_Task to complete_:
Only an exact, line-for-line copy of the data will serve as the answer.
--------------------------------
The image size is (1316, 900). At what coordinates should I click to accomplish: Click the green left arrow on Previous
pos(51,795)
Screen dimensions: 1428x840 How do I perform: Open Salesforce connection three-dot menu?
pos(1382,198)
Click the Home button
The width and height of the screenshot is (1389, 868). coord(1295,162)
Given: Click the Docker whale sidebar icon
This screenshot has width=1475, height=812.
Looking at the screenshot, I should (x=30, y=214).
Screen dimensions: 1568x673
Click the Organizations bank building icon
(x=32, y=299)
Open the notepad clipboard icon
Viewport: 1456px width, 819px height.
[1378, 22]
--------------------------------
_Response_:
The image size is (1316, 900). At what coordinates should I click to accomplish: Click the green left arrow on Previous
pos(51,795)
Screen dimensions: 1428x840 How do I perform: Open Salesforce connection three-dot menu?
pos(1382,198)
Click the Home button
The width and height of the screenshot is (1389, 868). coord(1295,162)
Given: Click the Docker whale sidebar icon
This screenshot has width=1475, height=812.
Looking at the screenshot, I should (x=30, y=214).
Screen dimensions: 1568x673
Click the Organizations bank building icon
(x=32, y=299)
Open the notepad clipboard icon
Viewport: 1456px width, 819px height.
[1378, 22]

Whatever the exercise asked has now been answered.